目录
1.生成安全证书
使用sun公司提供的工具keytool制作自签证书,JDK版本为1.8。打开cmd命令行,使用如下命令创建密钥库和密钥条目:
keytool -genkey -v -alias localhost -keyalg RSA -keystore E:\CAS\keystore\localhost.keystore -storetype pkcs12 -validity 36500
输入密钥库口令:
再次输入新口令:
您的名字与姓氏是什么?
[Unknown]: localhost
您的组织单位名称是什么?
[Unknown]: tydk
您的组织名称是什么?
[Unknown]: tydk
您所在的城市或区域名称是什么?
[Unknown]: bj
您所在的省/市/自治区名称是什么?
[Unknown]: bj
该单位的双字母国家/地区代码是什么?
[Unknown]: cn
CN=www.bo.org, OU=tydk, O=tydk, L=bj, ST=bj, C=cn是否正确?
[否]: y
参数说明:
-genkeypair:生成一对非对称密钥并将公钥包装到X.509 v3自签名证书中;
-alias:指定密钥条目的别名,该别名是公开的(注意:此名需跟下面的名字跟姓氏名一致);
-keyalg:指定加密算法,本例中的采用通用的RSA加密算法;
-keystore:指定密钥库的路径及名称,若密钥库不存在则创建。若不指定则默认在操作系统的用户目录下生成一个".keystore"的文件;
-storetype:指定密钥库的类型,如果不指定,默认是JKS。如果创建默认类型密钥库,命令行会提示转化为pkcs12类型,所以这里在创建时指定;
-validity:密钥有效期(单位:天)
*密钥库密码必须6个字符,可以是纯数字或者字母或者数字和字母的组合等
2.配置tomcat服务器
打开"<tomcat安装目录>\conf\server.xml"配置文件,找到如下注释的代码行(本例为tomcat 8):
<!--
<Connector port="8443" protocol="org.apache.coyote.http11.Http11NioProtocol"

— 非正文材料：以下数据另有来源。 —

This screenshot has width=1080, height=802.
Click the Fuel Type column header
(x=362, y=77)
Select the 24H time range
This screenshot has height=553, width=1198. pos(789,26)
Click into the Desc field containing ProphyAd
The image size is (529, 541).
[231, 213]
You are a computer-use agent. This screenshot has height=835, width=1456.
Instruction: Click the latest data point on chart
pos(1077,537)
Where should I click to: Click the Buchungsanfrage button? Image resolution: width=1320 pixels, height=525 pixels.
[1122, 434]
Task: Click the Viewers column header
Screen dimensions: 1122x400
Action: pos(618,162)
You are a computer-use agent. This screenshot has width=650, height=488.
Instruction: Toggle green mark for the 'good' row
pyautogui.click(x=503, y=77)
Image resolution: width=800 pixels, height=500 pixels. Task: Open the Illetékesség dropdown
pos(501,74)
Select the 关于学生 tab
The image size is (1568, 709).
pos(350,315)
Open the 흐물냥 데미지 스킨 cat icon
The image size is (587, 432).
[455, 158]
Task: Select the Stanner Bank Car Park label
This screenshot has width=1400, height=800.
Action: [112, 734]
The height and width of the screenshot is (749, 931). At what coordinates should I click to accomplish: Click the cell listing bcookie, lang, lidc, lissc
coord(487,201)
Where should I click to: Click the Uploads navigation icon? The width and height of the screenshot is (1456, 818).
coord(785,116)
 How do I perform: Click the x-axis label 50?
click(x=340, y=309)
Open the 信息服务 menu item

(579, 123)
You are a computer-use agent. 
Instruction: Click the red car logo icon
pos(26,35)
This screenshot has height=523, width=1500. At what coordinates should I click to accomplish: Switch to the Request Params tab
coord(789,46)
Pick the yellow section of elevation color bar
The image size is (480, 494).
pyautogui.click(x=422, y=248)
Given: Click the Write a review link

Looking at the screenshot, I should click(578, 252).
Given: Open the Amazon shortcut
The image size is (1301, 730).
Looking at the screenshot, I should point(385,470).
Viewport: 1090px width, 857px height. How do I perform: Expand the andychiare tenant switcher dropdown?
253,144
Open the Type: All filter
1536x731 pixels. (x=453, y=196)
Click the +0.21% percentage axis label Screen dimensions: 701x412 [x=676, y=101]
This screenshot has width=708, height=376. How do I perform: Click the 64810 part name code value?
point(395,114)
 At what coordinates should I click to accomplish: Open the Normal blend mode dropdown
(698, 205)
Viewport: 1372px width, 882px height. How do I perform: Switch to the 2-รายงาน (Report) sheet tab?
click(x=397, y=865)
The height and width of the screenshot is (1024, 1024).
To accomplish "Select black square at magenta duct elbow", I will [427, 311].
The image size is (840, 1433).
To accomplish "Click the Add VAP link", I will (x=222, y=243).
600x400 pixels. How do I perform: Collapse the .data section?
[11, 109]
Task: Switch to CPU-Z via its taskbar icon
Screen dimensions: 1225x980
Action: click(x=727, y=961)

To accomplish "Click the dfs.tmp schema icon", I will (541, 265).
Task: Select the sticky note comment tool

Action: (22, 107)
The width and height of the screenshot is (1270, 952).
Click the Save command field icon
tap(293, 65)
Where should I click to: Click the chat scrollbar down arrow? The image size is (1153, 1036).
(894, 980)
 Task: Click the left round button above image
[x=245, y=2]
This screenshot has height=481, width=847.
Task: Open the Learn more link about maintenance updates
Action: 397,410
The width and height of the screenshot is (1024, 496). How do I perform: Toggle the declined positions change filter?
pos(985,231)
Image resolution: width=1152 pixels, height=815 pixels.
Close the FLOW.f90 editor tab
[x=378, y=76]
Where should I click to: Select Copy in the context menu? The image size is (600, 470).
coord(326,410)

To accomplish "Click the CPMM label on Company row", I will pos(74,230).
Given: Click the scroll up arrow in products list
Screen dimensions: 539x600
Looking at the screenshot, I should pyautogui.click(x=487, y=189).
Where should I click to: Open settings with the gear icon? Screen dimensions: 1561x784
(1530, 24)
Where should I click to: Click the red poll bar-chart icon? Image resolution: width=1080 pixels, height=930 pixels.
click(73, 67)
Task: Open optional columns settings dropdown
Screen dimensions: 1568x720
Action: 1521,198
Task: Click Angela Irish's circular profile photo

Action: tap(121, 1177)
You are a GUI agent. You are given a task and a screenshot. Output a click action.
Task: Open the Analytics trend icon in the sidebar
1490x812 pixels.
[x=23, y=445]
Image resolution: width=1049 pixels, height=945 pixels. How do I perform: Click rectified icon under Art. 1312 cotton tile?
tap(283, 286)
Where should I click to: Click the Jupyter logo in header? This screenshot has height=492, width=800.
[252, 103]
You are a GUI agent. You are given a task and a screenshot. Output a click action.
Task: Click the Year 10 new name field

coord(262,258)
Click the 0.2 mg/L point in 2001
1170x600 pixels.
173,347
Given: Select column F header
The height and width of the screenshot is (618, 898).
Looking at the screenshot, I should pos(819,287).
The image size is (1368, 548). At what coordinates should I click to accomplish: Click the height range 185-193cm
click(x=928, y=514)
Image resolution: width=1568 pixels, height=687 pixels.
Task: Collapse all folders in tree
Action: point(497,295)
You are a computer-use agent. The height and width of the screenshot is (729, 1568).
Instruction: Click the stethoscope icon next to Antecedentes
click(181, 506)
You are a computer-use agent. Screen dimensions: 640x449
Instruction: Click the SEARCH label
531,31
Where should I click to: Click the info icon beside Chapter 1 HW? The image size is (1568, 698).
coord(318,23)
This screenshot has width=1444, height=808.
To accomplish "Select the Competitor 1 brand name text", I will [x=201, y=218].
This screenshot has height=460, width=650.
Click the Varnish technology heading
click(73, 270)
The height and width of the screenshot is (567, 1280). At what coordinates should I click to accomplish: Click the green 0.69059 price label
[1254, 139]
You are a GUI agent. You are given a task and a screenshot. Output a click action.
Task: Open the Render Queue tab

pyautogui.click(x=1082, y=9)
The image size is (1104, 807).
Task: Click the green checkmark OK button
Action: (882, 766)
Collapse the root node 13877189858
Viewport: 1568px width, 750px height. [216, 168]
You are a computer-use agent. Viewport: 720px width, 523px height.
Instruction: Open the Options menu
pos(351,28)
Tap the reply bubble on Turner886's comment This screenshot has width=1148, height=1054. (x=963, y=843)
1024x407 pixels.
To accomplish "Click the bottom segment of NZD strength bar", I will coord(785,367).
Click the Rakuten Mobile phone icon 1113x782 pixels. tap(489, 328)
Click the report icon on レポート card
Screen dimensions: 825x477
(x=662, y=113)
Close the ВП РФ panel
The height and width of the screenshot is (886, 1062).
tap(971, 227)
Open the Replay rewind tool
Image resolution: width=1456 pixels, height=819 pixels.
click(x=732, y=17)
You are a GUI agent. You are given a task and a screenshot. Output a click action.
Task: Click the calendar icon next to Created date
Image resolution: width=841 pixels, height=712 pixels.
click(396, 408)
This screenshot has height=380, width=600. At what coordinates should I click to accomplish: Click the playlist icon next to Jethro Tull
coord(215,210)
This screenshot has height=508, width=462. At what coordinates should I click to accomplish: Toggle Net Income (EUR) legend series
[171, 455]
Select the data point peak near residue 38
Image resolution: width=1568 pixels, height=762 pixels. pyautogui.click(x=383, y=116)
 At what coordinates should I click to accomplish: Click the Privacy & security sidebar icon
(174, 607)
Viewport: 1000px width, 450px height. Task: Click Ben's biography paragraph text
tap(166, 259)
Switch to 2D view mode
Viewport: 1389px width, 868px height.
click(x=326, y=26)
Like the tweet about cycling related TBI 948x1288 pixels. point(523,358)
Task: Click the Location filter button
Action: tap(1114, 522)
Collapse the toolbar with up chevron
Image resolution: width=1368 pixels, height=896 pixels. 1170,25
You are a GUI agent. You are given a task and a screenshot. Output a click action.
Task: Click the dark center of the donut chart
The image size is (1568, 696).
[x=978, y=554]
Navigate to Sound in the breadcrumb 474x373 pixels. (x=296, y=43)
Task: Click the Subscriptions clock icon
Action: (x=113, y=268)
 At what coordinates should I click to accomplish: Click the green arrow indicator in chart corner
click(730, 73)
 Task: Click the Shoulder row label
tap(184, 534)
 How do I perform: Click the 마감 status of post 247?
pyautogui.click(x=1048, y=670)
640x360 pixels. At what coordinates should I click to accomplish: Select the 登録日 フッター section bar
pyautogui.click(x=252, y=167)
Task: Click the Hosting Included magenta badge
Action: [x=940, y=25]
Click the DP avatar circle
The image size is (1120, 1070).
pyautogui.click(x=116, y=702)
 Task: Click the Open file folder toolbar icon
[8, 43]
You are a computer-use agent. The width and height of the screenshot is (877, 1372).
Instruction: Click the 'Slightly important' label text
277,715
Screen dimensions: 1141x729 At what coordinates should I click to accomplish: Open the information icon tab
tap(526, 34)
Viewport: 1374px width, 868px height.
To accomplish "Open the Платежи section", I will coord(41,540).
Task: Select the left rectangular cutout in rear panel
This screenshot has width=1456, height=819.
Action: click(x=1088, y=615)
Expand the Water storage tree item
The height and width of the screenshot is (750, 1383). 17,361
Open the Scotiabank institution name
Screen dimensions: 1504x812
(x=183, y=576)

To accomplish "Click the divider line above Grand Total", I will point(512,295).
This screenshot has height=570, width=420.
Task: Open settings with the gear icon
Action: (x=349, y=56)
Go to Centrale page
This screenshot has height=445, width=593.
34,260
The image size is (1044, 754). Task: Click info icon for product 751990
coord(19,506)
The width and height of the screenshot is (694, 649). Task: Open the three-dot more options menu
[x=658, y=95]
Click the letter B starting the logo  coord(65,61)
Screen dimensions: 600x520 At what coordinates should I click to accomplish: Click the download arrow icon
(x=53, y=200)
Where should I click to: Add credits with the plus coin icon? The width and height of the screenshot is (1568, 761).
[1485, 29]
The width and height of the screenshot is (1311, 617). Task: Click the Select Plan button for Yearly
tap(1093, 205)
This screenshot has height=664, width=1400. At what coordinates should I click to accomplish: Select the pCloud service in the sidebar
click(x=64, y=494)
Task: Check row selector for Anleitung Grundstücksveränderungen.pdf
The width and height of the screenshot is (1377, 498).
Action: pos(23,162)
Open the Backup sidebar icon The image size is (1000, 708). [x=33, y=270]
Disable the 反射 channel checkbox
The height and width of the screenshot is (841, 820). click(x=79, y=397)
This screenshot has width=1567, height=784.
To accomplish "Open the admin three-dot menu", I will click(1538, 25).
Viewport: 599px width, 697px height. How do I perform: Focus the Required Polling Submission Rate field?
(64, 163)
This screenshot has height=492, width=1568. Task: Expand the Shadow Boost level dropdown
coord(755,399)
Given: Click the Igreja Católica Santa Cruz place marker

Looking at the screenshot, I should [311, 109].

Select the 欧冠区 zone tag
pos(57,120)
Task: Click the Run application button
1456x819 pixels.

maxThreads="150" SSLEnabled="true" scheme="https" secure="true"
clientAuth="false" sslProtocol="TLS" />
-->
去掉注释并改为如下配置:
<Connector port="443" protocol="org.apache.coyote.http11.Http11NioProtocol"
maxThreads="150" SSLEnabled="true" scheme="https" secure="true"
clientAuth="false" sslProtocol="TLS"
keystoreFile="E:\CAS\keystore\localhost.keystore"
keystorePass="123456" />
其中keystoreFile填写之前用keytool生成的密钥库的文件路径,keystorePass填写密钥库口令。注意,如果protocol="HTTP/1.1",需要将其替换为 protocol="org.apache.coyote.http11.Http11Protocol"
http协议的默认端口是80,https的默认端口是443,这里将端口改为了443,访问https时可不用加端口号。
3.启动tomcat
启动tomcat,因为域名配置的是localhost,谷歌浏览器访问localhost:
4.配置http自动跳转https
打开"tomcat/conf/web.xml",在该文件末尾处</welcome-file-list>标签后面加如下配置:
<login-config>
<!-- Authorization setting for SSL -->
<auth-method>CLIENT-CERT</auth-method>
<realm-name>Client Cert Users-only Area</realm-name>
</login-config>
<security-constraint>
<!-- Authorization setting for SSL -->
<web-resource-collection >
<web-resource-name >SSL</web-resource-name>
<url-pattern>/*</url-pattern>
</web-resource-collection>
<user-data-constraint>
<transport-guarantee>CONFIDENTIAL</transport-guarantee>
</user-data-constraint>
</security-constraint>
非ssl的connector跳转到ssl的connector,在server.xml配置,将redirectPort改为ssl的connector的端口443:
<Connector port="8080" protocol="HTTP/1.1"
connectionTimeout="20000"
redirectPort="443" />
<Connector port="8009" protocol="AJP/1.3" redirectPort="443" />
配置结束后,重启tomcat。